Summary: What would you do if you had a verbal commitment for a planned gift—and the donor died before putting it into writing? It happens more often than you’d think. Here’s a real-world example of how stewardship can save the day. 

“How do I find out if Stuart remembered us in his estate plan?”

That is the tough question a new client asked in our first meeting. How would you answer it?

Here is the situation as described by the client, along with some additional observations.

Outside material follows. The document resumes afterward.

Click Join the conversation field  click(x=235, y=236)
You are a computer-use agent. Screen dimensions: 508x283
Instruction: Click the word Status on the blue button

The client, a small nonprofit with no active planned giving program and no full-time development personnel, had been asked five years ago by a long-time annual $10,000 donor (we will call him “Stuart”) for information about remembering the nonprofit in his will. Stuart at the time stated his intention to do so. Stuart had a good relationship with the CEO of the nonprofit and was a very passionate supporter of the nonprofit’s mission.

After the verbal commitment, the planned giving information was sent to Stuart along with a cover letter, which was in the nonprofit’s files. But the nonprofit never received a gift intention form or any written gift confirmation. All they had was the verbal promise.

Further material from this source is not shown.